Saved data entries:
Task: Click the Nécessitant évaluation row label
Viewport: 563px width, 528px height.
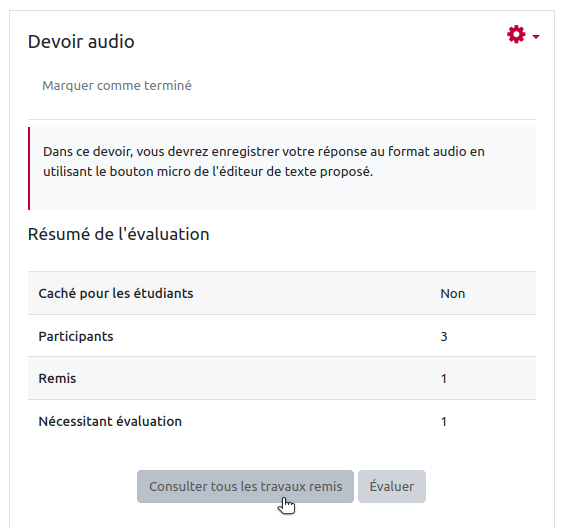Action: point(110,421)
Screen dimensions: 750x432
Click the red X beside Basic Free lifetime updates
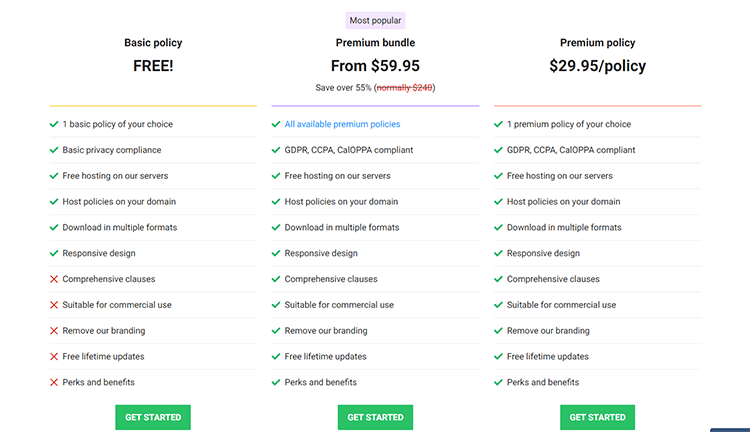54,356
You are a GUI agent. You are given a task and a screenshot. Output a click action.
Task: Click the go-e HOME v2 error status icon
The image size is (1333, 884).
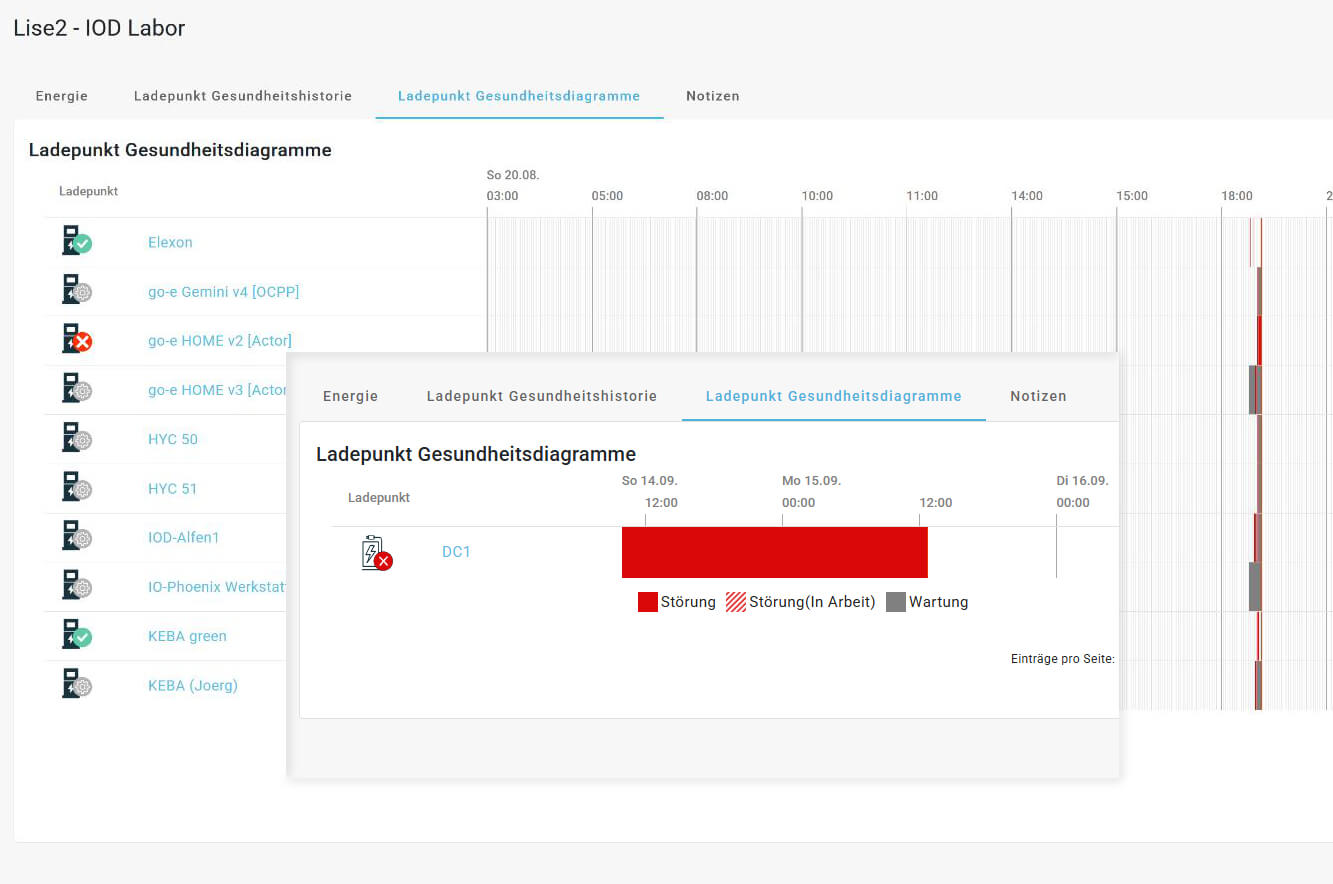[76, 340]
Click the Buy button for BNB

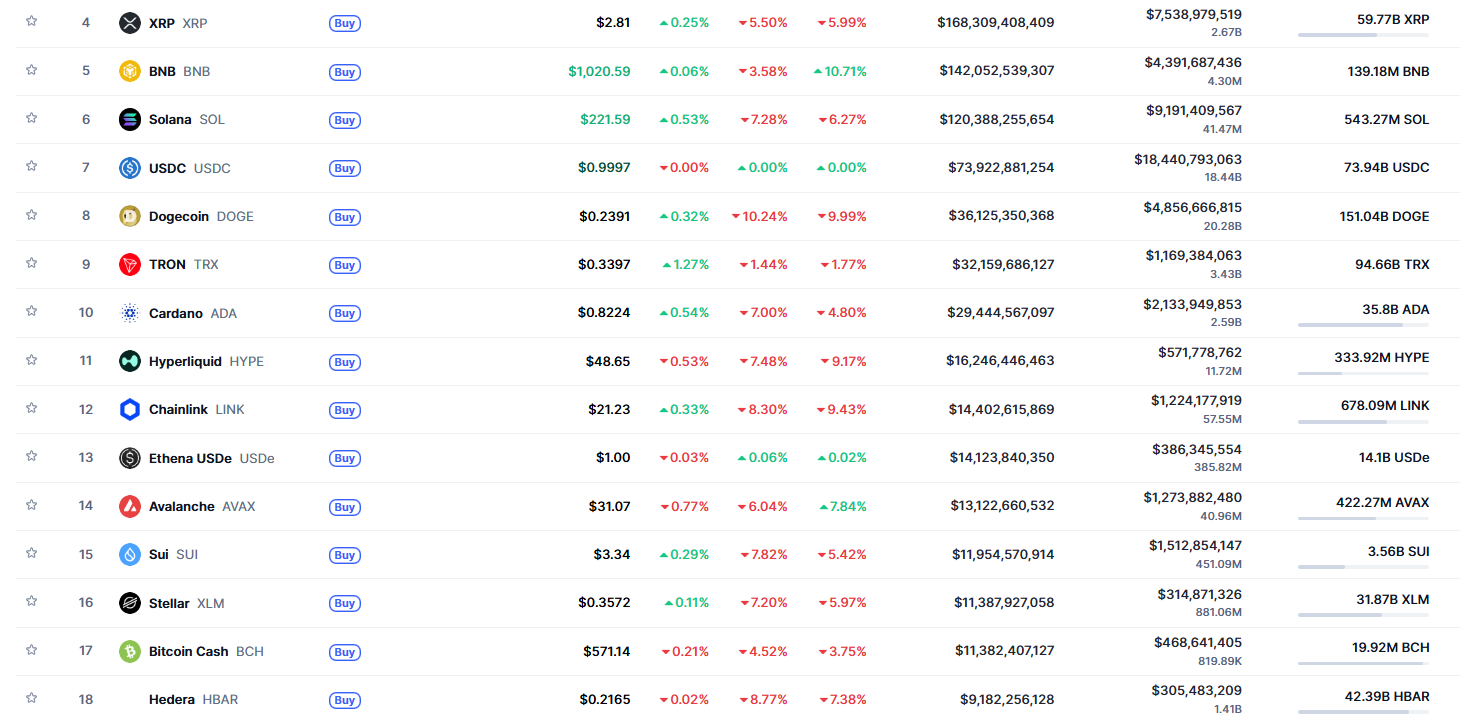[344, 71]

__Required action__. Would you copy out the data exactly, leaving every picture out?

__Output of the task__.
Task: Click the Nécessitant évaluation row label
Viewport: 563px width, 528px height.
Action: point(110,421)
Screen dimensions: 750x432
Click the red X beside Basic Free lifetime updates
54,356
You are a GUI agent. You are given a task and a screenshot. Output a click action.
Task: Click the go-e HOME v2 error status icon
The image size is (1333, 884).
[76, 340]
Click the Buy button for BNB

[344, 71]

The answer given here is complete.